#### [Task statement]
Copy everything in the entries from the beginning down through the line containing "point(78,100)", and reproduce those lines exactly.

BEGIN Material for this exercise

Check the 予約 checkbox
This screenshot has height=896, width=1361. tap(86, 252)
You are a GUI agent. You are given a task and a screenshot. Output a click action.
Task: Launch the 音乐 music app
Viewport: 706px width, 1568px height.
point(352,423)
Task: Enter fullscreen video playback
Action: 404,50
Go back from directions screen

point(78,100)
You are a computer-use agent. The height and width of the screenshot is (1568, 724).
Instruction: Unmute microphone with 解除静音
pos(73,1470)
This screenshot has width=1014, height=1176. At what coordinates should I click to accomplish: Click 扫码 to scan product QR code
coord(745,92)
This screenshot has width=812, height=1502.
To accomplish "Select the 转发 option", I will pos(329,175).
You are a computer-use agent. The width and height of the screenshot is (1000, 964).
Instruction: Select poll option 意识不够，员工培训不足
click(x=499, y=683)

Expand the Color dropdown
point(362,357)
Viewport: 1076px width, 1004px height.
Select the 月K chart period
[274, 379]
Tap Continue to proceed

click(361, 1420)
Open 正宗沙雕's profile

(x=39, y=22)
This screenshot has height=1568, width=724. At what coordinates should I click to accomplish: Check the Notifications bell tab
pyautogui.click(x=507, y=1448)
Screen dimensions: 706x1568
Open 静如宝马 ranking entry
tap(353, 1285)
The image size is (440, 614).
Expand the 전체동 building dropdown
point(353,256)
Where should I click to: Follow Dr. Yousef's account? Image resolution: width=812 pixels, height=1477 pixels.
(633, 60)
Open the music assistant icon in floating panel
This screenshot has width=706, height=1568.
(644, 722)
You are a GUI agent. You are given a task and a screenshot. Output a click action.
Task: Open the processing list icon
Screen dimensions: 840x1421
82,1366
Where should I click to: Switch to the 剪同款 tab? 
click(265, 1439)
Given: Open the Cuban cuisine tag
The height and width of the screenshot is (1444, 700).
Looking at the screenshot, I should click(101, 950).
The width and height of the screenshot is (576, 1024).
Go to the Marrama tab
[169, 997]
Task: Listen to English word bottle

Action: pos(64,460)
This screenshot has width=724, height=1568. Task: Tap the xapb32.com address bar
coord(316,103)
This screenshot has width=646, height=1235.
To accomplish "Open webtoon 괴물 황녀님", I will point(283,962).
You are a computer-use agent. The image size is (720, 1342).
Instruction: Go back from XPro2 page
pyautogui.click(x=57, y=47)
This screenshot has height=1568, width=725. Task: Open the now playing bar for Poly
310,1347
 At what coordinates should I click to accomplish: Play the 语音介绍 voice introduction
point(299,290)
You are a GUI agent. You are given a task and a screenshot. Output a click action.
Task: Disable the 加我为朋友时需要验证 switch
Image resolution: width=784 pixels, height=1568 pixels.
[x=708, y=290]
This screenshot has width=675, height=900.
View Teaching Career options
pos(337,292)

END Material for this exercise

#### [Answer to the exercise]
Check the 予約 checkbox
This screenshot has height=896, width=1361. tap(86, 252)
You are a GUI agent. You are given a task and a screenshot. Output a click action.
Task: Launch the 音乐 music app
Viewport: 706px width, 1568px height.
point(352,423)
Task: Enter fullscreen video playback
Action: 404,50
Go back from directions screen

point(78,100)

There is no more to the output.